JSR 223: silent renaming

Unnoticeably, the JSR 223 was renamed two days ago from "Scripting Pages in JavaTM Web Applications" to "Scripting for the JavaTM Platform". It's a significant change in the scope of this JSR. It concerned initially only Web applications, aiming at improving the somewhat crappy JSP scripting model. Now it seems they want to propose a standard scripting model at the standard platform level. Solutions already exist for that, albeit non standard. Names like BeanShell, Jython or Groovy come to my mind. Their status is quite different: BeanShell is integrated in WebLogic since version 6, and bundled with quite a number of tools, Jython seems to be used in an "enthusiast only" community and Groovy aims at becoming a standard throuch the JCP JSR 241 ("The Groovy Programming Language").
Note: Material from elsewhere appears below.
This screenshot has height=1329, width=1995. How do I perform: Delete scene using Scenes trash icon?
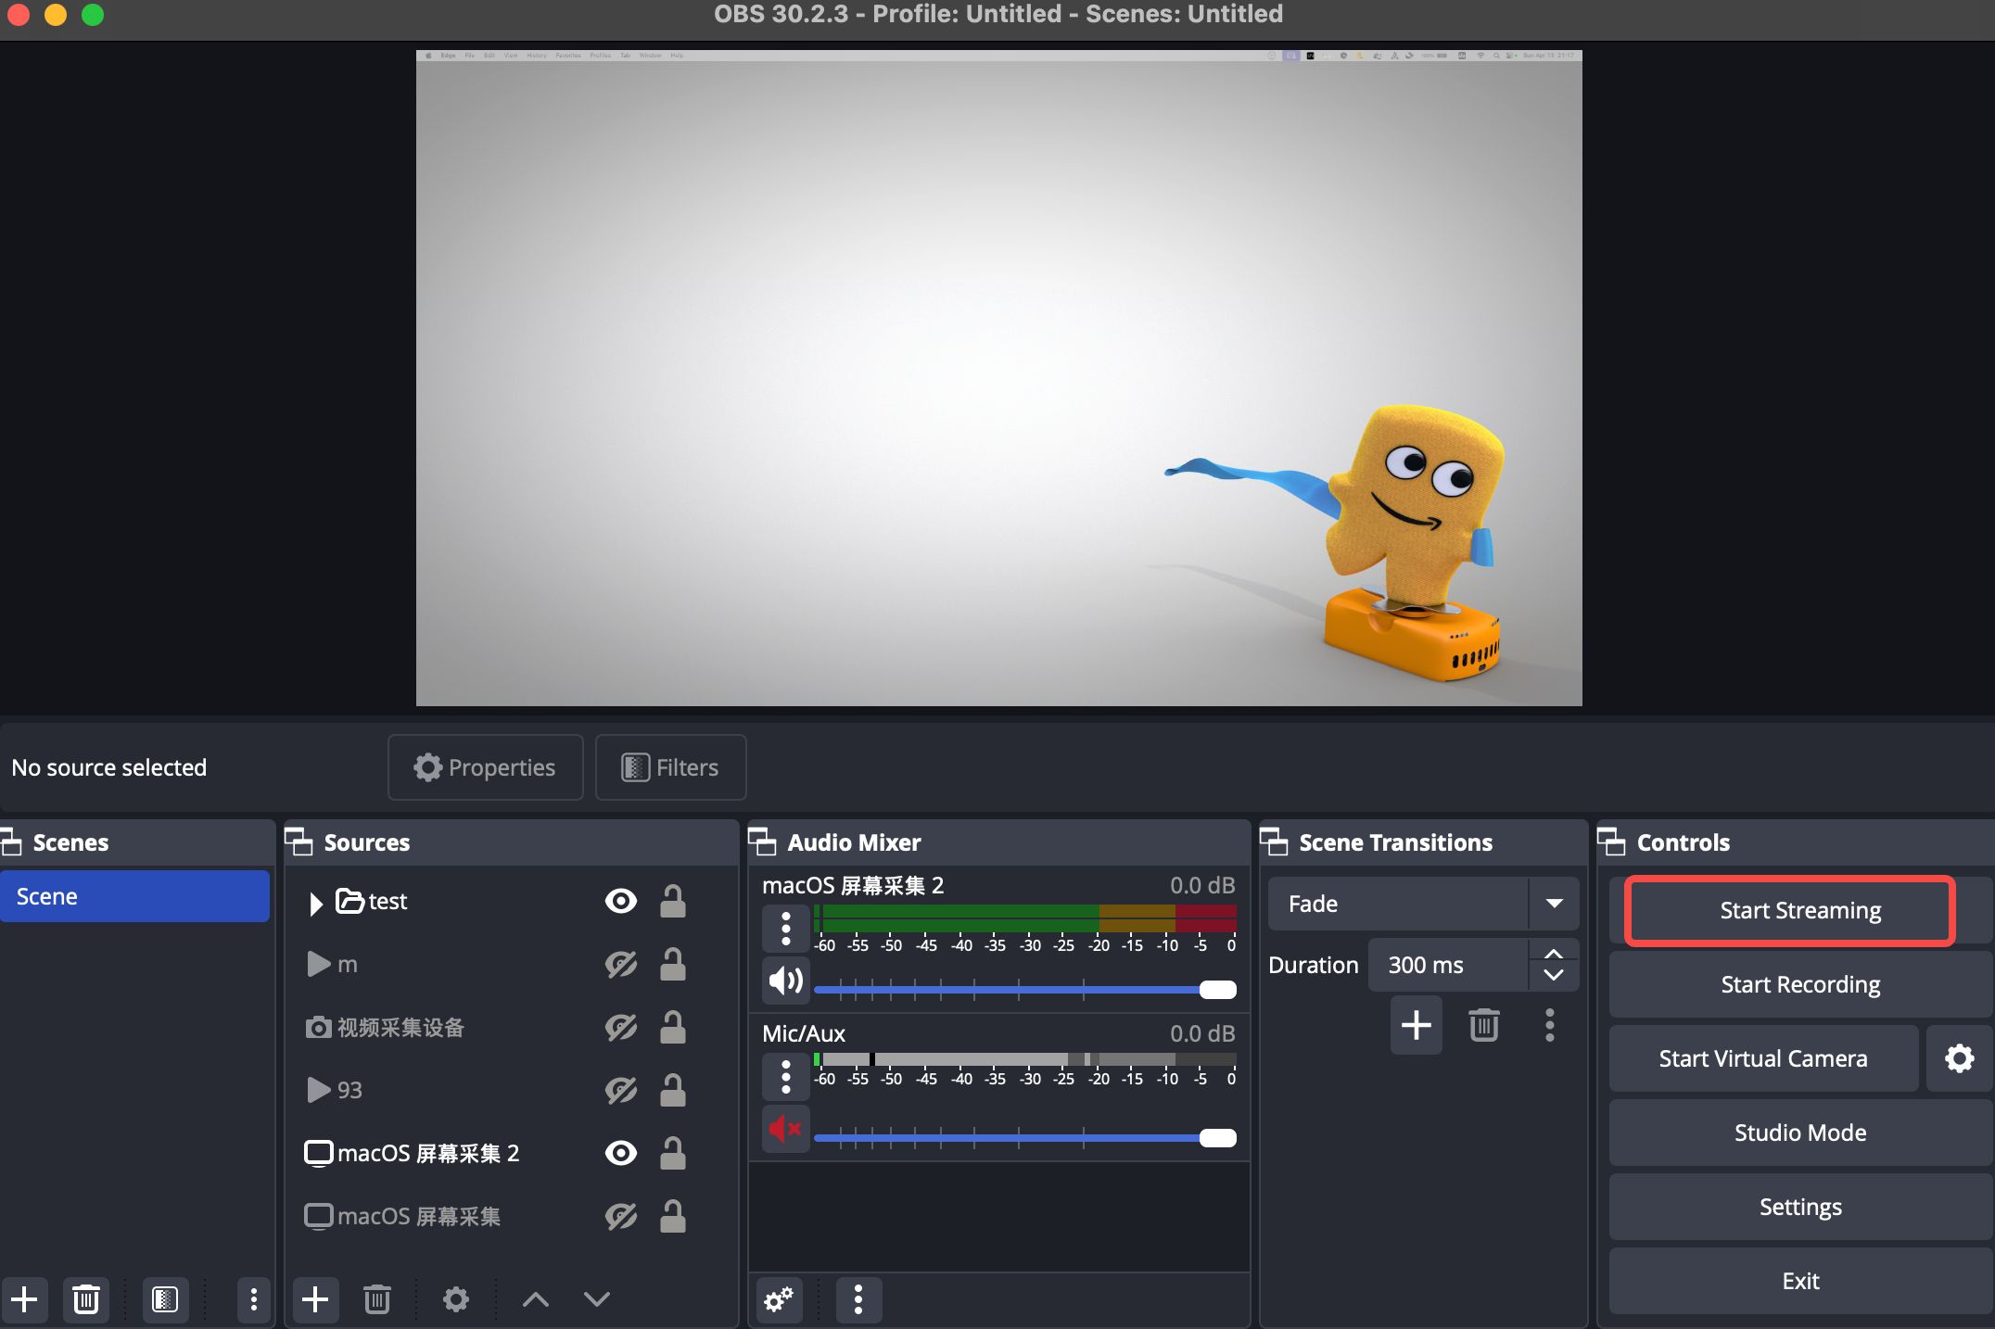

Those two JSR seem now to be in conflict. Even if the scope of the JSR 223 seems broader in scope, it is initially just a launch pad for PHP 5 into the world of enterprise applications, whereas the JSR 241 has the honnesty to be "just Groovy". The JSR 223 has not evolved much since June 2003, at least from an outsider point of view: maybe it's just a dead end. Let's wait some more months to see where all this lead us to.

Comments

1. On Wednesday 17 November 2004, 07:35 by fletch

It could just ratify the BSF as a standard and include PHP support...

2. On Wednesday 17 November 2004, 11:31 by

It looks like JSR 223 is the "interface" to the scripting languages while JSR 241 the Groovy implementation.
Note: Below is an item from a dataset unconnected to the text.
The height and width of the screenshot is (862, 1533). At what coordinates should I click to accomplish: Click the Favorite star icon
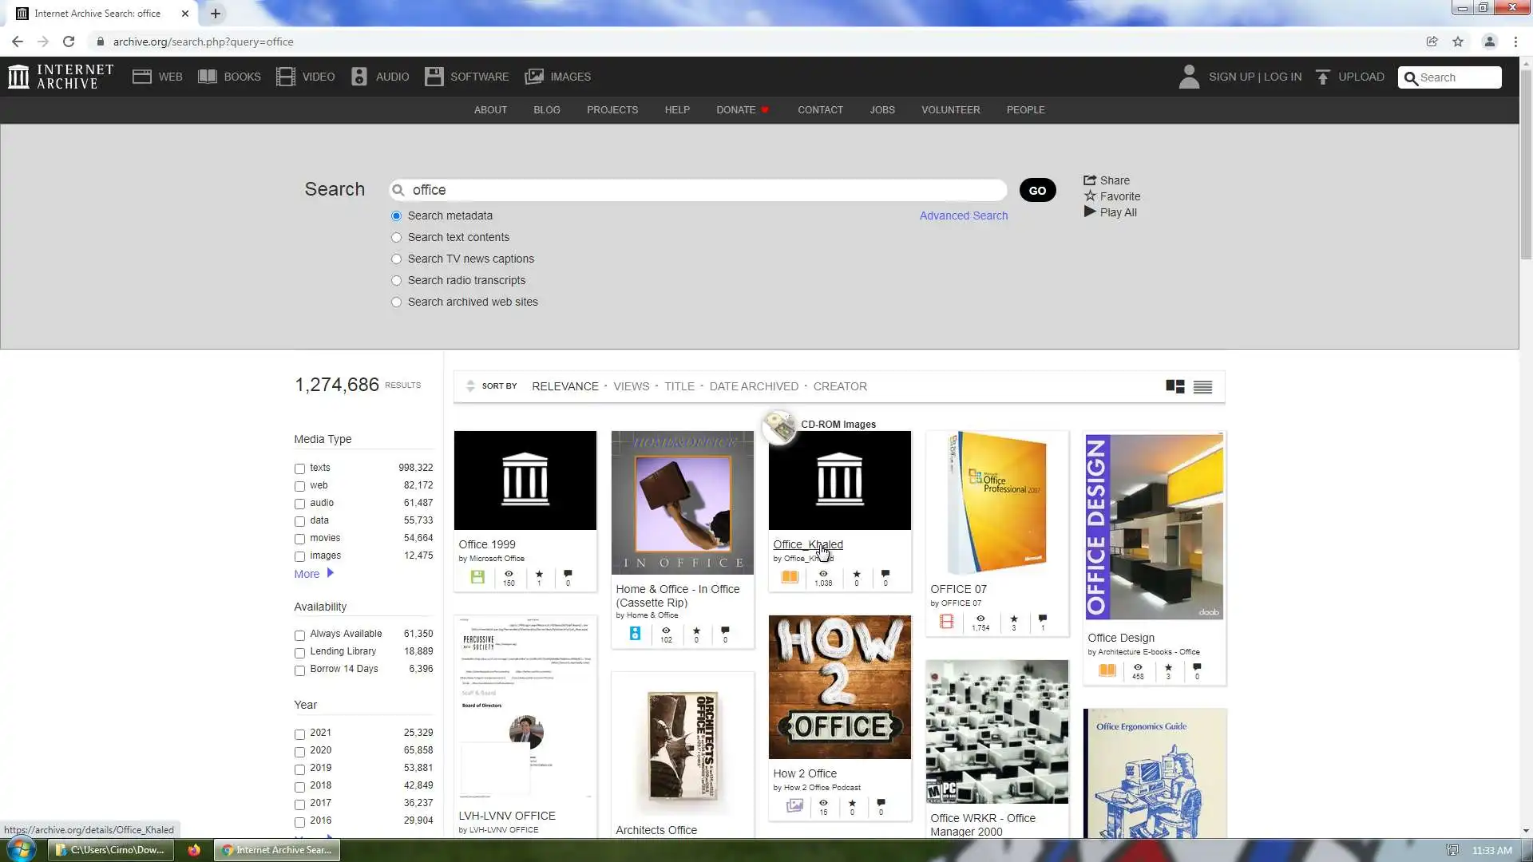pyautogui.click(x=1090, y=196)
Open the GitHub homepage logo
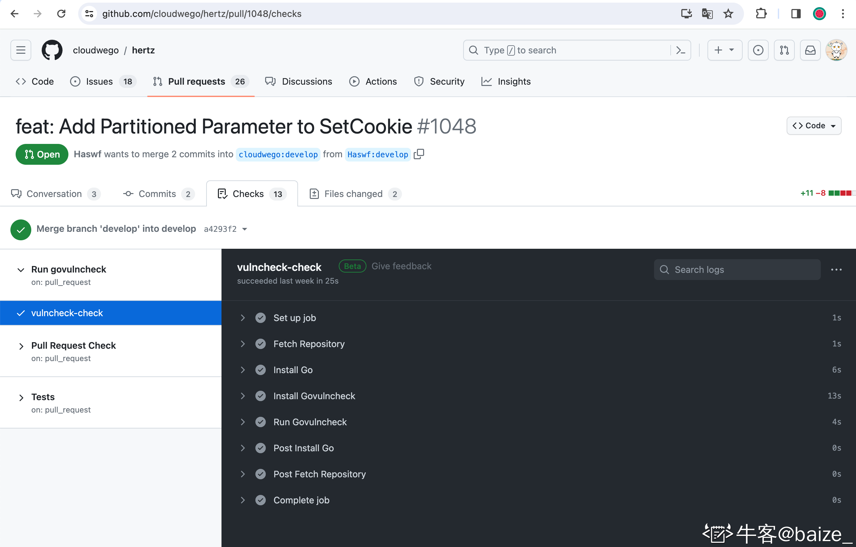 52,50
3. On Wednesday 17 November 2004, 11:49 by Damien

Yes Anonymous, that's what the JSR 241 peoples say about the JSR 223, but that doesn't mean that "the scope and purpose is completely different" between the two JSR. In fact, it overlaps with the interfacing specification. That means there can be a clash and we could *in theory* have Groovy as a non valid JSR 223 scripting environement. It's unlikely though, because James Strachan, specification lead of the JSR 241, is a member of the JSR 223.
Initially, the JSR 223 concerned mainly the non-JVM based scripting languages, and their bindings in a Web app environment. Broadening this to a generic J2SE context leads to a whole new problematic, and BSF is not the answer, because it supports only JVM based languages.